Lahore (Agência Fides) - Abolir a lei sobre a blasfêmia, que é injusta, desigual, discrimina as minorias religiosas não-muçulmanas, e é usada para atacar pessoas respeitáveis: é o que há meses, a Igreja paquistanesa pede ao governo do Paquistão, e que foi reiterado na audiência concedida em 30 de setembro pelo Santo Padre a Pervez Musharraf, presidente do Paquistão. O Presidente propôs uma modificação da lei, mas a alteração deve ainda ser submetida e aprovada pelo Conselho da Ideologia Islâmica.

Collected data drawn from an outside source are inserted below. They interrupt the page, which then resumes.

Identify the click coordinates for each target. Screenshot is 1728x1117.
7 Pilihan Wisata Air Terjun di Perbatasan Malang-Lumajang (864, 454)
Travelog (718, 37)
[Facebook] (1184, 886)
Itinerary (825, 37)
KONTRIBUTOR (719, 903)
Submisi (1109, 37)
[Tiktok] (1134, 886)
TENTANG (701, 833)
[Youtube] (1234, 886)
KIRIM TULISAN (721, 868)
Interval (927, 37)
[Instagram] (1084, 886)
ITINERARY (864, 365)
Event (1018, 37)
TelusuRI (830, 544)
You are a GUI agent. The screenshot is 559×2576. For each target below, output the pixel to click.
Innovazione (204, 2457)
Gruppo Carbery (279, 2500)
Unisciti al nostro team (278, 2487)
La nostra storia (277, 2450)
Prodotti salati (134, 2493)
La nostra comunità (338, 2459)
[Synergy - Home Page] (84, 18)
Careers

Em uma mensagem enviada à Agência Fides, a Comissão Nacional “Justiça e Paz”, da Conferência Episcopal do Paquistão, assinala que “enquanto as modificações tramitam no Conselho, a sorte de pelo menos 30 pessoas, entre cristãos e muçulmanos, sob processo ou à espera do apelo, acusados de blasfêmia, continua na obscuridade total. Isto significa que o sofrimento dos acusados e suas famílias continua, não obstante as lacunas e má-utilização da lei”.
O responsável da Comissão, Peter Jacob, assinala a Fides um caso exemplar na Caxemira: o Prof. Zahis Hussain Mirza, de 60 anos, escritor e Reitor do Colégio de Kaseetpur, está preso acusado de blasfêmio desde junho de 1999. Durante a detenção, adoeceu gravemente e está sendo curado de câncer no estomago. É acusado de blasfêmia por Bashir Mustafwi, líder muçulmano local, por algumas frases contidas em seu livro “O estado do Profeta”.
O livro em causa foi publicado pela Markaz Al Dawat Al-Islamia, editora de Rawalpindi. No livro, o professore simplesmente ilustra as posições do “renascimento islâmico” sobre questões de doutrina do islamismo na escola wahabita. O livro foi difundido e impresso com a autorização de autoridades religiosas islâmicas no Paquistão e na Arábia Saudita, confirmando que não contém material blasfemo. O professor foi acusado e encarcerado e dois apelos apresentados pela família foram rejeitados. Hoje, sua saúde é frágil e seus familiares temem que possa morrer na prisão.
“O caso - afirma a Comissão Justiça e Paz - é incrível. O acusado é uma pessoa respeitável, que sofreu uma manipulação evidente. Cinco anos de prisão por ter escrito um livro, sem nenhuma acusação comprovada, é realmente inaceitável em qualquer parte do mundo. Ele foi condenado injustamente, somente porque despertou reações em alguém”.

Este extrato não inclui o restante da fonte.